In de pubertijd, de beginnende geslachtsrijpheid dus, start direct de zoektocht naar geschikte levenspartners. Het is een levensfase waarin met name door het mannelijk deel van de bevolking nogal wat overlast voor de omgeving wordt veroorzaakt.
Deze beginnende adolescentie en het daar uit voortvloeiend ongerief lijkt in alles op de pogingen van alle andere ‘jonge mannelijke dieren om toegang te verkrijgen tot de meeste en beste wijfjes’. Onderlinge competitie speelt daarbij een hoofdrol.
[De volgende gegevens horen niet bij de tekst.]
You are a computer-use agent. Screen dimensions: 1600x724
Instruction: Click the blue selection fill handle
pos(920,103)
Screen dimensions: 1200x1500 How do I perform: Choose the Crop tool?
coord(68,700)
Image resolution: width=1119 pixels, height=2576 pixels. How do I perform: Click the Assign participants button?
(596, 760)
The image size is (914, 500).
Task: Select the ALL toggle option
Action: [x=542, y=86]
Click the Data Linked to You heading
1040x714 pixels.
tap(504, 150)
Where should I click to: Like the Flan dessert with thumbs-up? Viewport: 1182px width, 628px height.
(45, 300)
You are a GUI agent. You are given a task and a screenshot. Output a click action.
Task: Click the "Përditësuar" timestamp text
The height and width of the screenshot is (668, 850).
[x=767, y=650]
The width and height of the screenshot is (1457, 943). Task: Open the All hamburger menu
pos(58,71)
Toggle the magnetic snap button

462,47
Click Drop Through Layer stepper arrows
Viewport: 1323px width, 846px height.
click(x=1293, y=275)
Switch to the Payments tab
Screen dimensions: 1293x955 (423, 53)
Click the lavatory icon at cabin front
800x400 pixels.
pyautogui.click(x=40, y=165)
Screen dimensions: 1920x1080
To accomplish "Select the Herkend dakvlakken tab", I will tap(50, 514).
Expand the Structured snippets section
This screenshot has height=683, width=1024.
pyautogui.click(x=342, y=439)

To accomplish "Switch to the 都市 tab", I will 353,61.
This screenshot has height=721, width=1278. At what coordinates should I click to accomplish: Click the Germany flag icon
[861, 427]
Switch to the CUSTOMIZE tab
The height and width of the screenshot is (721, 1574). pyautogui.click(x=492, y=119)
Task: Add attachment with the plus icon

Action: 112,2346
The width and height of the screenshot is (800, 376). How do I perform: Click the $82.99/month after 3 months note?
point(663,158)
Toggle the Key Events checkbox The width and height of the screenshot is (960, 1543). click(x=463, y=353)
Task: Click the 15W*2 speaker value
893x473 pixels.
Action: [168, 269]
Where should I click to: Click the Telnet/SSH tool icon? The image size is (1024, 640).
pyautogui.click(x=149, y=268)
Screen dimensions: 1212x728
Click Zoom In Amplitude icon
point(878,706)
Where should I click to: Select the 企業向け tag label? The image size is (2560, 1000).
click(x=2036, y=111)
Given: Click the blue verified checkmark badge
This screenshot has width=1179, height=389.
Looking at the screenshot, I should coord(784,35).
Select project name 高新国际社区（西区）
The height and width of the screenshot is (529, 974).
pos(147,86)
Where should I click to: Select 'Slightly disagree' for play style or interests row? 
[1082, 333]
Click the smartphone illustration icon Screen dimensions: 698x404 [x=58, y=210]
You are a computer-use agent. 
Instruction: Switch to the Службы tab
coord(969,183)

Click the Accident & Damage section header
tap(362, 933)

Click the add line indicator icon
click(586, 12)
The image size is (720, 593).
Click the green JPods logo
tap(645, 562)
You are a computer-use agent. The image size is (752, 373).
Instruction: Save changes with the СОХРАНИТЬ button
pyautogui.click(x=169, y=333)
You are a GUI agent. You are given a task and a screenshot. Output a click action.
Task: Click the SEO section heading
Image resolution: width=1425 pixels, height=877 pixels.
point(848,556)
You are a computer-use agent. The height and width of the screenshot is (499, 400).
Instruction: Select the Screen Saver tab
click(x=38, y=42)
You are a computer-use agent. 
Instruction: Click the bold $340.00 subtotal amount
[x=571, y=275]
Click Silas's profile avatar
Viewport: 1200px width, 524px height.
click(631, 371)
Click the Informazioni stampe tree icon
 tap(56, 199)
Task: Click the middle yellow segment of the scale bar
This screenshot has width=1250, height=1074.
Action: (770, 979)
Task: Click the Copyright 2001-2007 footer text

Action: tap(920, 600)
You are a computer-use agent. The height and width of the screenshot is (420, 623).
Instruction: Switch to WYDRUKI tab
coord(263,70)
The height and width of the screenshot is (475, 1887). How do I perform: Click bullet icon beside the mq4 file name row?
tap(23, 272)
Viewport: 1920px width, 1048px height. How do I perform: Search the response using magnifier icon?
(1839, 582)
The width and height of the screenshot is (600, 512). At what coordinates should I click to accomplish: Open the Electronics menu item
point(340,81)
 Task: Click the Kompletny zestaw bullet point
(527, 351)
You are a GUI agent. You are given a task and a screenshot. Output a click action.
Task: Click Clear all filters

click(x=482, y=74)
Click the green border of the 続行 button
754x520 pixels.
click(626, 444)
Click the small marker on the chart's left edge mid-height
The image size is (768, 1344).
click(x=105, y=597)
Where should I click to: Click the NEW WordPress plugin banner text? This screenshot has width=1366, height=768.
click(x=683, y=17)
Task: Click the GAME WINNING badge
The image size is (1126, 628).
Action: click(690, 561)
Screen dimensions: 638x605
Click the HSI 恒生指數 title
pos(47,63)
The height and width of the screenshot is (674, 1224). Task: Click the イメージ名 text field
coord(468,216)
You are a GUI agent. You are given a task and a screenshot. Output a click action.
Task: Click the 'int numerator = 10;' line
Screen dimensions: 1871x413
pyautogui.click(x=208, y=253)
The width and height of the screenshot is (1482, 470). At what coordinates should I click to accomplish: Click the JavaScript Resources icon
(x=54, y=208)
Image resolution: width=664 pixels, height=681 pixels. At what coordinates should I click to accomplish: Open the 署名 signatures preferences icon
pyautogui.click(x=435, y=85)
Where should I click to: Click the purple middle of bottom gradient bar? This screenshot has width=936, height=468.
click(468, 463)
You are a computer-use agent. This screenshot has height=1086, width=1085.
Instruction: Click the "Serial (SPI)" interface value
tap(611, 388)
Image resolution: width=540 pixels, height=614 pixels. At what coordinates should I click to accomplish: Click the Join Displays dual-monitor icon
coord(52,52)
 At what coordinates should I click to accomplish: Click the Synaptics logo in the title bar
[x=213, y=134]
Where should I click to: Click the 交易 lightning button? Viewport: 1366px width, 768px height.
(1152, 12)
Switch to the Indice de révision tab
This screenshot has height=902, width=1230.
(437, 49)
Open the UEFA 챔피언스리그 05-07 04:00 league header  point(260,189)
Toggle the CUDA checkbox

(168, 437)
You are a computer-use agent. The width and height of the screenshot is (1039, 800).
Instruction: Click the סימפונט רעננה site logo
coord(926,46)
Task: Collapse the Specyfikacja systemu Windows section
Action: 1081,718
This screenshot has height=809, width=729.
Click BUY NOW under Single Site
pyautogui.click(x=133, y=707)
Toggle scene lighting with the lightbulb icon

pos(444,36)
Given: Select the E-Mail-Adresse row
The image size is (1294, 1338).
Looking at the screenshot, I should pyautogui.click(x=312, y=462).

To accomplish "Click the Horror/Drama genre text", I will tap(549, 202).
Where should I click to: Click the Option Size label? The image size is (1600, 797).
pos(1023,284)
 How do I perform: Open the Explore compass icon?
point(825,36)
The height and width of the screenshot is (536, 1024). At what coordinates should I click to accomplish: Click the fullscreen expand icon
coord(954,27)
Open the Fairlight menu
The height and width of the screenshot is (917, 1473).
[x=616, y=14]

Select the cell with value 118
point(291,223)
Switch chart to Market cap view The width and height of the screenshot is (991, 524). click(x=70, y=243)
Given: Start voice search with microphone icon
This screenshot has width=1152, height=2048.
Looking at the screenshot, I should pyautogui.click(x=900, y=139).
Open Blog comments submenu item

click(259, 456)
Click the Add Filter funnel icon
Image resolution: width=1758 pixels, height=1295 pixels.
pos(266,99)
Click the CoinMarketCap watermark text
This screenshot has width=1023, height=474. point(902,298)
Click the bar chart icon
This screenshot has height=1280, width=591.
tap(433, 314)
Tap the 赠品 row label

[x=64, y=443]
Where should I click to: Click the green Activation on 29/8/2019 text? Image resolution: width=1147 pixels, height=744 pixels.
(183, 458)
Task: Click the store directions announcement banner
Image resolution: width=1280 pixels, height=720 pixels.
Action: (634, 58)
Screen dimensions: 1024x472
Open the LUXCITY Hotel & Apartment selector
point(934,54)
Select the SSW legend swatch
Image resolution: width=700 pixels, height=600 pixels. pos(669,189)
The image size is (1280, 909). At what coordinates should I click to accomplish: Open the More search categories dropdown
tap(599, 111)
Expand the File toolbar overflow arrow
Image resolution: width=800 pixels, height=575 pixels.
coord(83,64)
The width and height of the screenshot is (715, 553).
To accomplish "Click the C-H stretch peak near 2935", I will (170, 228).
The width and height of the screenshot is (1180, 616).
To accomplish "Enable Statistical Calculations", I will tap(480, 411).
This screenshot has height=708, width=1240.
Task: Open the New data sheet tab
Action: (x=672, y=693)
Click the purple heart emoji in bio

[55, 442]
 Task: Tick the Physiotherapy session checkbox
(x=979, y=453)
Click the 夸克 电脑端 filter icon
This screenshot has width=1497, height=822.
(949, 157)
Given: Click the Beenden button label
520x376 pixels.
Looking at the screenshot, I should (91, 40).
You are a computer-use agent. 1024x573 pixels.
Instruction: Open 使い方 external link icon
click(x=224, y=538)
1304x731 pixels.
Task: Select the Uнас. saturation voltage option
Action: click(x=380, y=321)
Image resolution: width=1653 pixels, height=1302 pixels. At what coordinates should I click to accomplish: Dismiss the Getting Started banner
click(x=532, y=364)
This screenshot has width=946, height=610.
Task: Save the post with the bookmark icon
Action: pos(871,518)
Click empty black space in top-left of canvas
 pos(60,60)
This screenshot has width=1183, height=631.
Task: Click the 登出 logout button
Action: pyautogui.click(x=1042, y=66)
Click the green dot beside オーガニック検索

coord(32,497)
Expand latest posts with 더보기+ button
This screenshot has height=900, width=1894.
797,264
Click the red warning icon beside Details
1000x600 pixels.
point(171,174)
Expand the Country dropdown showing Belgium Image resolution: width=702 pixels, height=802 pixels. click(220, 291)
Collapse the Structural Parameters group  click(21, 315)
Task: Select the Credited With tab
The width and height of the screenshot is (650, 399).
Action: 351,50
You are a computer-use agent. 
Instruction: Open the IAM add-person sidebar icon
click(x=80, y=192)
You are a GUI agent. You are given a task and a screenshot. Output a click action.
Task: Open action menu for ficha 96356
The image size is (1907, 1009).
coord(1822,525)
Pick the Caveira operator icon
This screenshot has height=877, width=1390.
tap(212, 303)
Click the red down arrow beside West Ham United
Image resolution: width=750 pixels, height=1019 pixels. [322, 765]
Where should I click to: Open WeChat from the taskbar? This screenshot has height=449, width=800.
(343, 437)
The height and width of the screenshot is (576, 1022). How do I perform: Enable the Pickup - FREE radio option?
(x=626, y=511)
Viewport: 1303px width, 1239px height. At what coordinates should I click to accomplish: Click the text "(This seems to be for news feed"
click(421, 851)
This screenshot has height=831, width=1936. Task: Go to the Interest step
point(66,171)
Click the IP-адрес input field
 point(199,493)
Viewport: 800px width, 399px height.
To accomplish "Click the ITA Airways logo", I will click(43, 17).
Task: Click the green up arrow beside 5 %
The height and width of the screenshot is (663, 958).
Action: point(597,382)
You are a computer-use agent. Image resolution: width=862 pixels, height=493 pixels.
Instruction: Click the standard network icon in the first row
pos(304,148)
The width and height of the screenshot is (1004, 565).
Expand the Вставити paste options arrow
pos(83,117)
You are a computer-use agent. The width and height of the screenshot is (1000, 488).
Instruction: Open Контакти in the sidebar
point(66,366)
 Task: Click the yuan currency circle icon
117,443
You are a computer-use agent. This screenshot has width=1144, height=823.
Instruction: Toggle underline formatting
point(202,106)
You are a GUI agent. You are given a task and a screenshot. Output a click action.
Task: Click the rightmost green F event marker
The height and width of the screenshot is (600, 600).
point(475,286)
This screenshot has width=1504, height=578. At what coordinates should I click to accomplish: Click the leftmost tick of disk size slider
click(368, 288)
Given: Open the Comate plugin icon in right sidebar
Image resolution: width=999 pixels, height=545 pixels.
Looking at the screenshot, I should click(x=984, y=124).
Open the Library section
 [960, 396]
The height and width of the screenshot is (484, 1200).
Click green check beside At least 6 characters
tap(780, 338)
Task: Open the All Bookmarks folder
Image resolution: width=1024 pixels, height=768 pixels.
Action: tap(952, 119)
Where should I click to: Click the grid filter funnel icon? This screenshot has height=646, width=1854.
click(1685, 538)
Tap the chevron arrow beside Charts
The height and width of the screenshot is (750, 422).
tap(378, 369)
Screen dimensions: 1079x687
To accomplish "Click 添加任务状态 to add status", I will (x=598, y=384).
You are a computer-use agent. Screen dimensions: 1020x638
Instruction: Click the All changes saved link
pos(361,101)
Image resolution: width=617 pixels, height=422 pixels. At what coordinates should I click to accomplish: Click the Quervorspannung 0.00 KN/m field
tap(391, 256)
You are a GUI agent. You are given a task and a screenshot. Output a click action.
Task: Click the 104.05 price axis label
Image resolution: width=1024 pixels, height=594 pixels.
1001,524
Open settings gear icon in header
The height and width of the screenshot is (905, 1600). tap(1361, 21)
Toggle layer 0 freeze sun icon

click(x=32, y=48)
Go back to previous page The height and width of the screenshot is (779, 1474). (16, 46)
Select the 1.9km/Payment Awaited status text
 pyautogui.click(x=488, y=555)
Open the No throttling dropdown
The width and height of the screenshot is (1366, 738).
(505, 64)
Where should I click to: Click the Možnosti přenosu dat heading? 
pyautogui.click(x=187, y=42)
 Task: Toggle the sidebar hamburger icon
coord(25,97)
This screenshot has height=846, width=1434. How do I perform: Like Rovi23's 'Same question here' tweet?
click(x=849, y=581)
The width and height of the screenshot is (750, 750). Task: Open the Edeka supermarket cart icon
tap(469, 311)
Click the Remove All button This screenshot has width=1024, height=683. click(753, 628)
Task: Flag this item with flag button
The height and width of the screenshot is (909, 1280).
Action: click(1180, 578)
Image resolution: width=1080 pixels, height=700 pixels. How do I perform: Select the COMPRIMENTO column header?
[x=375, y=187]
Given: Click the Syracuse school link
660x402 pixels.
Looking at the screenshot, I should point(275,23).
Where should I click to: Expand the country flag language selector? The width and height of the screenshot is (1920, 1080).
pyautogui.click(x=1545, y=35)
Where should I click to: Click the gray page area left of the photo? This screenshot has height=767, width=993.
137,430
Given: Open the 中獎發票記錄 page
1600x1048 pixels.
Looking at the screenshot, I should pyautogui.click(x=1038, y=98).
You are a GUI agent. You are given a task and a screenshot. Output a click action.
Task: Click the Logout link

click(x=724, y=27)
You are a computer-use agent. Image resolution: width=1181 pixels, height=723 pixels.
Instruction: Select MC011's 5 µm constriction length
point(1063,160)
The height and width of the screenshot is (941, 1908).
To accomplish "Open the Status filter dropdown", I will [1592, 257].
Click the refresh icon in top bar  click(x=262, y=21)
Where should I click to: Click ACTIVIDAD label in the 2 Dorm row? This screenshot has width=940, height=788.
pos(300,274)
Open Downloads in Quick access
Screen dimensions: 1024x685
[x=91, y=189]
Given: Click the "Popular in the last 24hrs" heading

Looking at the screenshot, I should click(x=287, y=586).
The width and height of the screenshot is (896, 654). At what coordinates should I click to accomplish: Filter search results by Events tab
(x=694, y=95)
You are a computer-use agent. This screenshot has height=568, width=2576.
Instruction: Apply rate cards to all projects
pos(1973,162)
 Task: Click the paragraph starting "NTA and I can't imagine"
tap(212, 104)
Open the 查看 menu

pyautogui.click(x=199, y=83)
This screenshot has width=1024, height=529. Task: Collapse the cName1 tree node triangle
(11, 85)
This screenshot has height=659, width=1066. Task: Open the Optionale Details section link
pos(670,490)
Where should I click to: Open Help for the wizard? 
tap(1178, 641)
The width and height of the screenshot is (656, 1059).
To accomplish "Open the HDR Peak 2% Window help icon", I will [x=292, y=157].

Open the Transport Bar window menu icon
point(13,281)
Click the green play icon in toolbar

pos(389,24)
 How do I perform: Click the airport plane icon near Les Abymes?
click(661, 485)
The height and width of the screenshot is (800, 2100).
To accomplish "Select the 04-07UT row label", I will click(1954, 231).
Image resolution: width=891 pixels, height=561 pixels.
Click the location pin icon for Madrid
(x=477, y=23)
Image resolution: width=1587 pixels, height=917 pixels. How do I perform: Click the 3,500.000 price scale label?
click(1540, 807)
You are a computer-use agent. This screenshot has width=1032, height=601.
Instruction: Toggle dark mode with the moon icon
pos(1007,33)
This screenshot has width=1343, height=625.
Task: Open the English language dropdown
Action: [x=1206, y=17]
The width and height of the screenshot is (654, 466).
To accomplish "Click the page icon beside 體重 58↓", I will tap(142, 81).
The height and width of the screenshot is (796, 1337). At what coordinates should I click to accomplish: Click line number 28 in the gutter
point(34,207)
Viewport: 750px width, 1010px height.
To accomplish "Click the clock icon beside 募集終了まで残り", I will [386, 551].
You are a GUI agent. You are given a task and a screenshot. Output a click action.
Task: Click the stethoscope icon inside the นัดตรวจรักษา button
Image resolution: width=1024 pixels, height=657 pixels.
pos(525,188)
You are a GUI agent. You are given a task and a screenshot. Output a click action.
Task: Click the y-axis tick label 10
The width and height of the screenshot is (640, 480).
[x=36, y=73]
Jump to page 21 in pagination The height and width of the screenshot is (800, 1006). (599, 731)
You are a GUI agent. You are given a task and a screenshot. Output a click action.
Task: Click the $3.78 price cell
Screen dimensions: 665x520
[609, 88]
Bij het bereiken van de pubertijd kijken meisjes altijd met bewondering naar de kwalletjes en lefgozertjes. Soms de pestkoppen en de vandalen, maar meestal de stoere vechtersbazen, de jongens die op het dak van de school wisten te klimmen en de bink die de meester een natte spons in de nek gooide. Alle buitengewoon risicovolle handelingen, die grote kans geven op straffen variërend van strafwerk tot en met van school worden verwijderd. Daarnaast is er een kans dat je zelf een pak slaag krijgt omdat je de verkeerde hebt uitgedaagd, van het dak valt, de veroorzaakte schade moet vergoeden of een ‘corrigerende‘ tik krijgt van de getroffen docent.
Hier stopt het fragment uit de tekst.